For four years he showed us how to live as he suffered and how to live as he died, a great spirit within an ordinary man.

On his last night, I stood at the foot of his bed. He was still, frozen in time, his mouth open to catch the next breath that did not come. His arms that had held me, the face that showed me acceptance had no importance for me now. His great spirit was gone. He had found a space to slip through escaping the brain-numbing loss of a wife’s face, the confusion of scooping up food from his plate and dumping it in his coffee, the lost connectedness of opening his mouth when he was asked to close his eyes.

When the mortician had removed his body from the room, Mother went to the closet and pulled out his favorite blue sweater, his red socks. She asked, “Would you like these?” She held them out to me; they were full of his clinging odor. As naturally as anything I have ever done, I reached for them, their odor of illness now my dad’s essence.  I pulled on the sweater and sat in his chair while I pulled on his red socks, a remnant of an embrace, but an embrace just the same. A daughter had learned her lesson, and a dad was done with his work.

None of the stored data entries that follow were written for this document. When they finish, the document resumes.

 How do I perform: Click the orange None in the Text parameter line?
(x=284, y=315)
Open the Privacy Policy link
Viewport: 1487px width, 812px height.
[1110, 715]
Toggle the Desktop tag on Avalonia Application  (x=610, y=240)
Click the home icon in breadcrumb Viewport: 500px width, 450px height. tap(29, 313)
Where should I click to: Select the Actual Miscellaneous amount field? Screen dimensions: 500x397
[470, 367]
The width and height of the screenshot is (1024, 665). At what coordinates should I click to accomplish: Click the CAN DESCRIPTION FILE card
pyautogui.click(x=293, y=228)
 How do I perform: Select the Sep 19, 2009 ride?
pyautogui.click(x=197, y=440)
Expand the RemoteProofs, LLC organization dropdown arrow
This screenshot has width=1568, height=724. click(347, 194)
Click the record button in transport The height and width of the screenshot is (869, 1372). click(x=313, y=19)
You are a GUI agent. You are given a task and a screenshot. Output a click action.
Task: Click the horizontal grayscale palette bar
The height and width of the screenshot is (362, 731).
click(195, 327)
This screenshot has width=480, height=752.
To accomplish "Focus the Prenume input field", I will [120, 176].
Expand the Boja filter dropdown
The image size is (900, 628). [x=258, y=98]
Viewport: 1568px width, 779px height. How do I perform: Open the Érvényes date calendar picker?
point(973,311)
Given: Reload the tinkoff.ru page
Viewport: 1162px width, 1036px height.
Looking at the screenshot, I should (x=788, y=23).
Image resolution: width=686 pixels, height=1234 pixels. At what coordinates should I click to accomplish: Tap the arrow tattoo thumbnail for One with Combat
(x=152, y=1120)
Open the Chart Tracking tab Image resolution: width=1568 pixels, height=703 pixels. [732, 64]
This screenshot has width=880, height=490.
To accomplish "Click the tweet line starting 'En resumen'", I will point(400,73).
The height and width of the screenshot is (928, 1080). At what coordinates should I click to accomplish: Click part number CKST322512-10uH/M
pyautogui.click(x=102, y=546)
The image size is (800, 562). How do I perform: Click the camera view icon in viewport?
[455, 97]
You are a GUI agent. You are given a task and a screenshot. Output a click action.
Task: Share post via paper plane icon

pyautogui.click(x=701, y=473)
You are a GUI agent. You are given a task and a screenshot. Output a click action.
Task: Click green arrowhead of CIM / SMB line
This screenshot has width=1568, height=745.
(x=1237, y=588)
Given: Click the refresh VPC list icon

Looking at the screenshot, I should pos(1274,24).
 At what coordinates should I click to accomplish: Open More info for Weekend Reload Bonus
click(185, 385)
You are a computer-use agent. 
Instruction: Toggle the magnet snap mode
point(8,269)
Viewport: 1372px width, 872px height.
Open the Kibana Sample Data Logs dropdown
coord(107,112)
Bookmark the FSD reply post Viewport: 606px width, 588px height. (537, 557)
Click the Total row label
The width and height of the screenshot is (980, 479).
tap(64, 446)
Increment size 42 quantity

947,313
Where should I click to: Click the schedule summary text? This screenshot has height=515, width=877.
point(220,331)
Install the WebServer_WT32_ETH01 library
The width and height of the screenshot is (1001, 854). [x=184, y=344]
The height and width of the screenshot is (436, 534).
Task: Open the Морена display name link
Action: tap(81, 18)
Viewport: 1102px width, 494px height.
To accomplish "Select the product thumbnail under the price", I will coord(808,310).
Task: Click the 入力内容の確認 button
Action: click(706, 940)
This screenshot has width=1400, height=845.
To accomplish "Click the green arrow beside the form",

[McClaren Malcolm’s An Answer and A Lesson is a departure from her usual writing of histories and award-winning short stories. During her dad’s descent into dementia she hoped for, searched for, some good lurking within the despair she felt. Following her journey may help readers to an understanding of the awful toll demanded of Alzheimer’s patients and their families; however, Malcolm’s approach of courage and perseverance brings her a love for her dad deeper and wider than she had known before. Suffering became a great teacher. She resides in Venice, Florida, with her beloved husband and their cats, Ping & Pong.]